(GIVEN INFORMATION begins)

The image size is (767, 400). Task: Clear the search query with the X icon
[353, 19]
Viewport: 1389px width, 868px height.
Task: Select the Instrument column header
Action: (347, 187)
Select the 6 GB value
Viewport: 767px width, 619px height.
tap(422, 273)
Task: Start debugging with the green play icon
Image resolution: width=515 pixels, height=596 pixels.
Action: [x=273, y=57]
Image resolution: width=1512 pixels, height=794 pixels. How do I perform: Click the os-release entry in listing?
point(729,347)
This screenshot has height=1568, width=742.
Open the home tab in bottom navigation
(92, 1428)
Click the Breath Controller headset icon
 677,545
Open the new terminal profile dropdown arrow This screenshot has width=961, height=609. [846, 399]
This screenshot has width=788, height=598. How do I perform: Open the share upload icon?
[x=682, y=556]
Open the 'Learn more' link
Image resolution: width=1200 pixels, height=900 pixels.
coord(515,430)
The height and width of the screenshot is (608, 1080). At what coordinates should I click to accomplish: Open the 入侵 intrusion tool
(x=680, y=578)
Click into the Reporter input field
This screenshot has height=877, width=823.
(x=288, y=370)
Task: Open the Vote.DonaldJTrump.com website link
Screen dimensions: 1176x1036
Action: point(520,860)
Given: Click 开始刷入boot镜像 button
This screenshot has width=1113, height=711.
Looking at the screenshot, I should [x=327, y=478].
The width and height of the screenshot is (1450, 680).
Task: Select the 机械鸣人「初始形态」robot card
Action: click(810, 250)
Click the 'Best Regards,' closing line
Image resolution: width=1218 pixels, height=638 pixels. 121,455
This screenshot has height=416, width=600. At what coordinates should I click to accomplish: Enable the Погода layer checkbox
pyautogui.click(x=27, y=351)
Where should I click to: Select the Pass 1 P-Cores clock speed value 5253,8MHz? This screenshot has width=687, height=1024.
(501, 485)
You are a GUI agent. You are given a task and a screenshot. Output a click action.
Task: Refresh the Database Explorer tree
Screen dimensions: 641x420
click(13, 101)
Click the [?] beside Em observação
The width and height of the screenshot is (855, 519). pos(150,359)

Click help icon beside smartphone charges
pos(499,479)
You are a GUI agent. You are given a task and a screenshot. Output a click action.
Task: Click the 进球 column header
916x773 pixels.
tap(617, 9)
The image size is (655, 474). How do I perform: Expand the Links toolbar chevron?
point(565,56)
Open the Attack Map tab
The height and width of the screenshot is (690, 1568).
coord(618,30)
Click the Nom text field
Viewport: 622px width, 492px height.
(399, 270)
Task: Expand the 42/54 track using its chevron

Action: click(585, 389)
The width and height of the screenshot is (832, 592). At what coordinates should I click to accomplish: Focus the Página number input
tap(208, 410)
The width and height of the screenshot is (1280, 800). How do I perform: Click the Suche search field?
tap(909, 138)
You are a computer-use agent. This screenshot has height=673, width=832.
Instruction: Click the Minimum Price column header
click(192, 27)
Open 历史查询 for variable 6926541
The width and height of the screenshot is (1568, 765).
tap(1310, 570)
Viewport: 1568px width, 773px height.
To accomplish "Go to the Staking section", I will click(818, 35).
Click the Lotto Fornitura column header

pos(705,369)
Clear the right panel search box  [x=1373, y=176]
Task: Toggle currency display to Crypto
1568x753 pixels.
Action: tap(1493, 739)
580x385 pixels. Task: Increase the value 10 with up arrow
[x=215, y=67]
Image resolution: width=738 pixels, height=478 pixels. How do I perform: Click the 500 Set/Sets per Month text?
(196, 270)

(GIVEN INFORMATION ends)

WHAT THE EXERCISE ASKS: All the records above need to be transcribed exactly and in full.

RESPONSE TO THIS EXERCISE:
The image size is (767, 400). Task: Clear the search query with the X icon
[353, 19]
Viewport: 1389px width, 868px height.
Task: Select the Instrument column header
Action: (347, 187)
Select the 6 GB value
Viewport: 767px width, 619px height.
tap(422, 273)
Task: Start debugging with the green play icon
Image resolution: width=515 pixels, height=596 pixels.
Action: [x=273, y=57]
Image resolution: width=1512 pixels, height=794 pixels. How do I perform: Click the os-release entry in listing?
point(729,347)
This screenshot has height=1568, width=742.
Open the home tab in bottom navigation
(92, 1428)
Click the Breath Controller headset icon
 677,545
Open the new terminal profile dropdown arrow This screenshot has width=961, height=609. [846, 399]
This screenshot has width=788, height=598. How do I perform: Open the share upload icon?
[x=682, y=556]
Open the 'Learn more' link
Image resolution: width=1200 pixels, height=900 pixels.
coord(515,430)
The height and width of the screenshot is (608, 1080). At what coordinates should I click to accomplish: Open the 入侵 intrusion tool
(x=680, y=578)
Click into the Reporter input field
This screenshot has height=877, width=823.
(x=288, y=370)
Task: Open the Vote.DonaldJTrump.com website link
Screen dimensions: 1176x1036
Action: point(520,860)
Given: Click 开始刷入boot镜像 button
This screenshot has width=1113, height=711.
Looking at the screenshot, I should [x=327, y=478].
The width and height of the screenshot is (1450, 680).
Task: Select the 机械鸣人「初始形态」robot card
Action: click(810, 250)
Click the 'Best Regards,' closing line
Image resolution: width=1218 pixels, height=638 pixels. 121,455
This screenshot has height=416, width=600. At what coordinates should I click to accomplish: Enable the Погода layer checkbox
pyautogui.click(x=27, y=351)
Where should I click to: Select the Pass 1 P-Cores clock speed value 5253,8MHz? This screenshot has width=687, height=1024.
(501, 485)
You are a GUI agent. You are given a task and a screenshot. Output a click action.
Task: Refresh the Database Explorer tree
Screen dimensions: 641x420
click(13, 101)
Click the [?] beside Em observação
The width and height of the screenshot is (855, 519). pos(150,359)

Click help icon beside smartphone charges
pos(499,479)
You are a GUI agent. You are given a task and a screenshot. Output a click action.
Task: Click the 进球 column header
916x773 pixels.
tap(617, 9)
The image size is (655, 474). How do I perform: Expand the Links toolbar chevron?
point(565,56)
Open the Attack Map tab
The height and width of the screenshot is (690, 1568).
coord(618,30)
Click the Nom text field
Viewport: 622px width, 492px height.
(399, 270)
Task: Expand the 42/54 track using its chevron

Action: click(585, 389)
The width and height of the screenshot is (832, 592). At what coordinates should I click to accomplish: Focus the Página number input
tap(208, 410)
The width and height of the screenshot is (1280, 800). How do I perform: Click the Suche search field?
tap(909, 138)
You are a computer-use agent. This screenshot has height=673, width=832.
Instruction: Click the Minimum Price column header
click(192, 27)
Open 历史查询 for variable 6926541
The width and height of the screenshot is (1568, 765).
tap(1310, 570)
Viewport: 1568px width, 773px height.
To accomplish "Go to the Staking section", I will click(818, 35).
Click the Lotto Fornitura column header

pos(705,369)
Clear the right panel search box  [x=1373, y=176]
Task: Toggle currency display to Crypto
1568x753 pixels.
Action: tap(1493, 739)
580x385 pixels. Task: Increase the value 10 with up arrow
[x=215, y=67]
Image resolution: width=738 pixels, height=478 pixels. How do I perform: Click the 500 Set/Sets per Month text?
(196, 270)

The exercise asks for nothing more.